Driving Growth With a North Star Metric


North Star Metric

When an investor asks you “How’s your business doing?”, what’s the best way to answer the question? A simple “Things are great. We’re growing like crazy.” Doesn’t give much away. However, quoting a metric that encapsulates the value that your company delivers will say much more than a 10-slide presentation. Aligning your company to a single metric will help align product, marketing, sales, operations and logistics. It will also help in aligning various stakeholders within and outside the company.


Figuring out the right metric to align everyone with is equally important. The eulogy of many startups is written by the metrics that they track. Some common examples are companies that make money from transactions aligning the teams for Daily Active Users or App Opens, and productivity startups setting growth targets for paid users rather than usage.


Most often companies tend to track the value accrued to them as a core metric. While tracking value accrued metrics like revenue and profit is great, tracking value delivered to the user best drives the company forward toward long term growth.

Revenue is the price that your customers pay, while your North Star Metric (NSM) is the value that your customers get back for that price - Ward van Gasteren

The North Star Metric captures the core value that the product delivers to customers. Essentially, if your company delivers more value to users, the users use the product more, refer friends who will also be willing to pay for the product. A North Star Metric focuses the company to deliver more value to the company (and in turn drive greater profits).


Setting NSM goals is hard, however, it’s a great way to focus the growth team’s efforts.
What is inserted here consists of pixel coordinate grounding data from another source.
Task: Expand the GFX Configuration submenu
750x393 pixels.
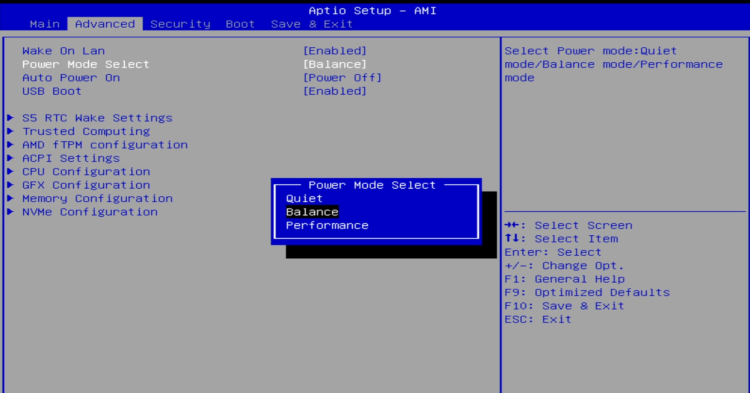Action: [x=86, y=185]
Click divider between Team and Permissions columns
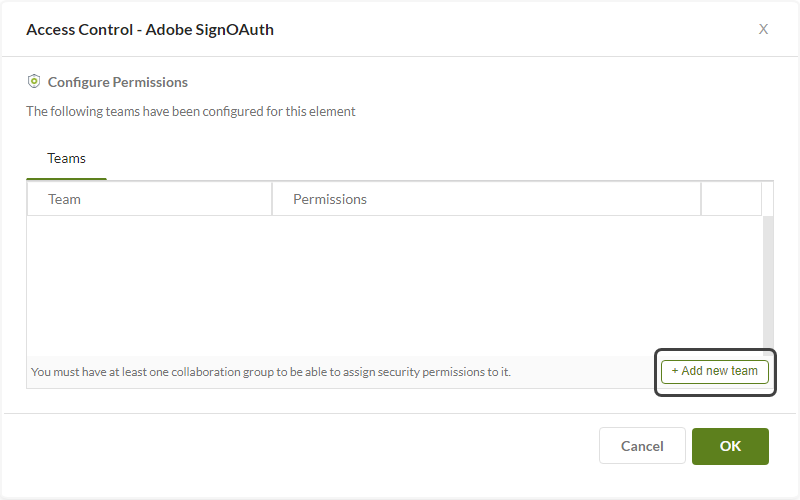The height and width of the screenshot is (500, 800). tap(272, 199)
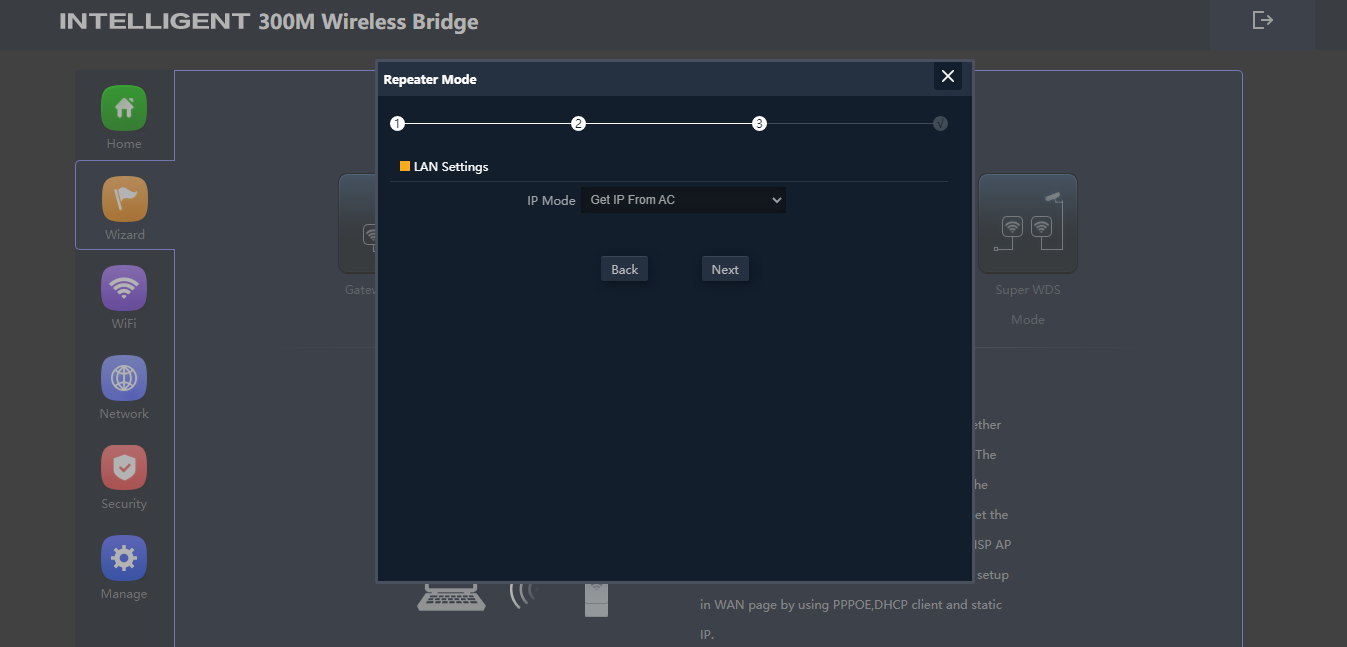The width and height of the screenshot is (1347, 647).
Task: Click the Back button
Action: [x=624, y=269]
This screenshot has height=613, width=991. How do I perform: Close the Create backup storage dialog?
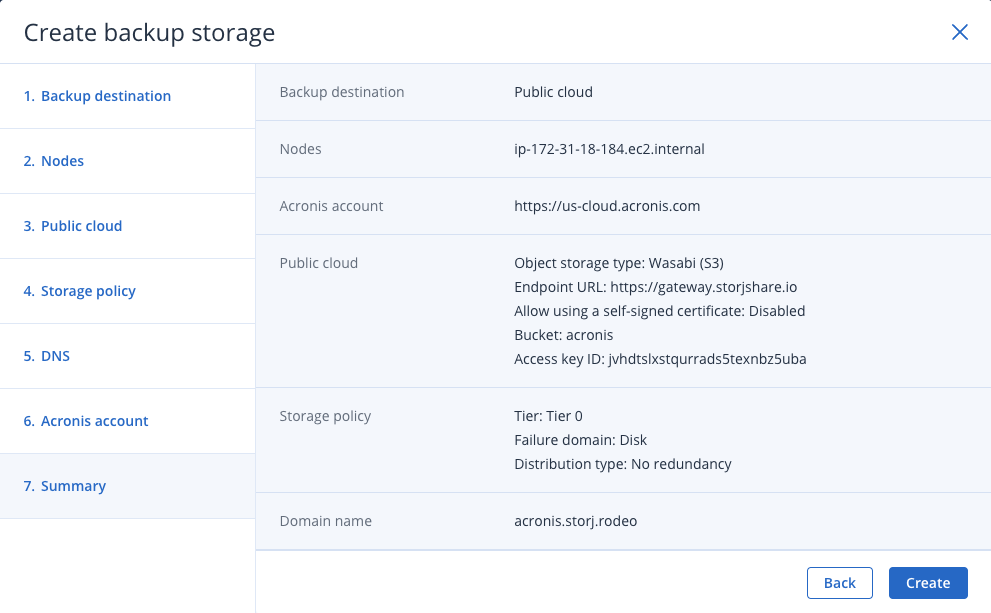click(x=959, y=32)
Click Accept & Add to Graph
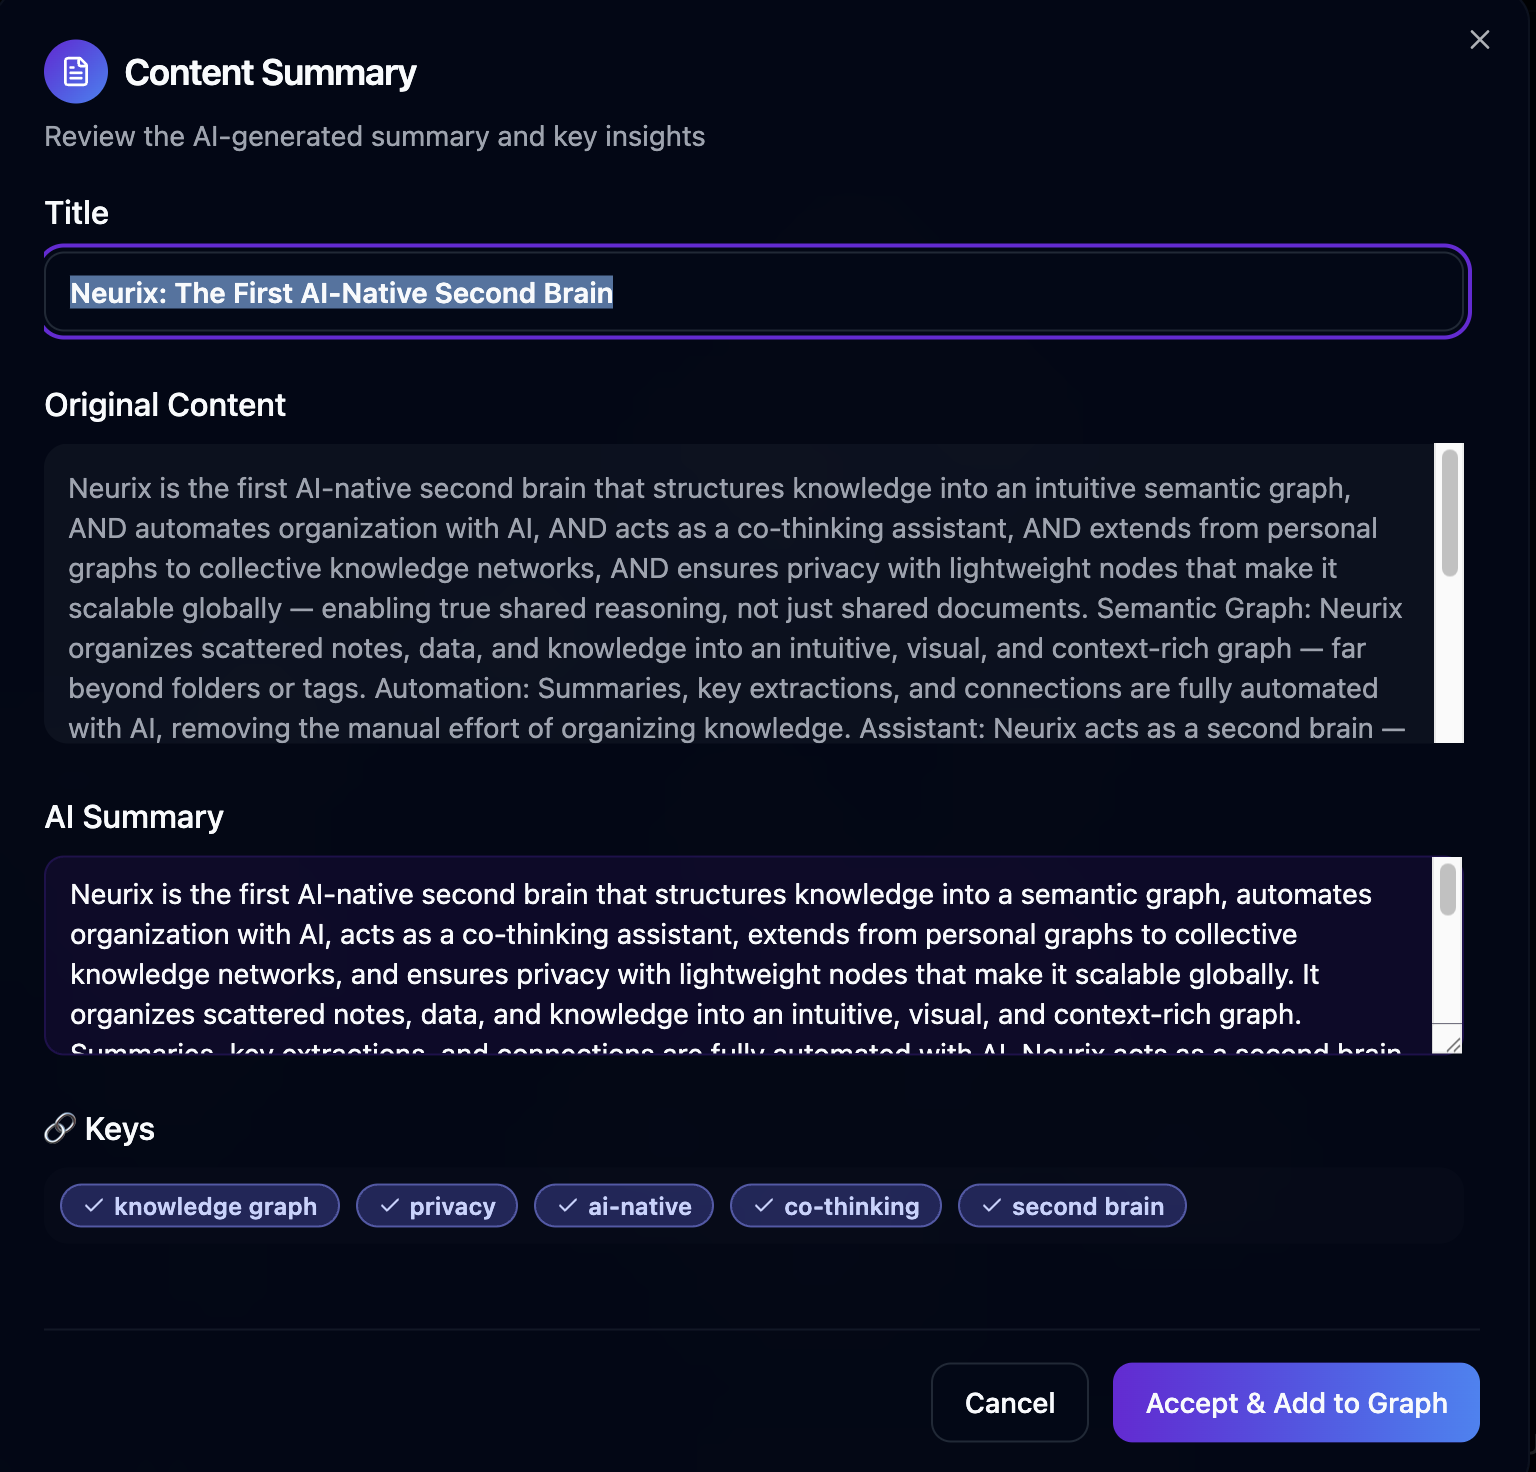 pyautogui.click(x=1295, y=1402)
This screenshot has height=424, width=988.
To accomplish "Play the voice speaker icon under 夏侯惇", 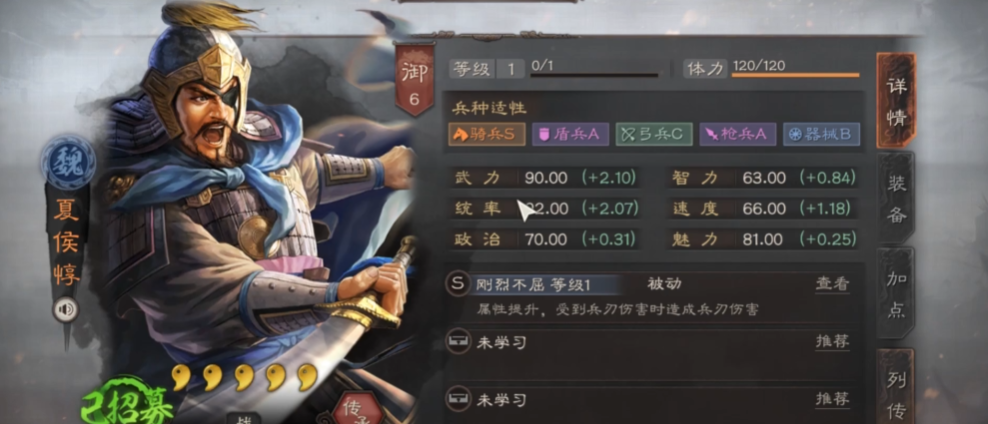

Additionally, it rallies the entire company to align with creating value for the users.


North Star Metrics of some companies:

  • Airbnb – Number of Nights Booked

  • Spotify – Time Spent Listening

  • Hubspot – Weekly Active Teams

  • Zoom – Weekly Hosted Meetings

  • Docusign – Number of Signed Envelopes

Choosing the right NSM is important, otherwise, the company will set off on a different path. To help clarify how NSM is different from other metrics and the KPIs tracked in the company, let’s go through some of them.


Funnel Metrics

These metrics track the funnel. They measure users across Acquisition, Activation, Retention, Referral and Revenue. An improvement in any one of the funnel metrics positively impacts the North Star Metric.


One Metric That Matters (OMTM)

These are metrics that cross-functional growth pods focus on to drive immediate results in some areas. These usually have a life span of 2-3 months. Quite often growth teams use OMTM and NSM interchangeably, however that should not be the case. NSM is a much longer-term metric that is aligned to the company’s mission and goals while OMTM looks at improving a dimension which feeds into the NSM. At a given point in time, multiple teams may have different OMTM but collectively they have one NSM.


How to drive growth using the North Star Metric?

Let’s take the example of an online grocery delivery company. The metric that encapsulates the value delivered to the user would be Number of Groceries Delivered on Time.


Let’s delve a bit deeper:


Why don’t we just use Orders? Why user Groceries in the metric?

An order usually has multiple groceries. Merely putting an order into the metric will not address the value captured by the user if there are stockouts (or the user could not find a particular SKU due to a complex UI). The more groceries that a user can buy from the company the more value is delivered(pun intended).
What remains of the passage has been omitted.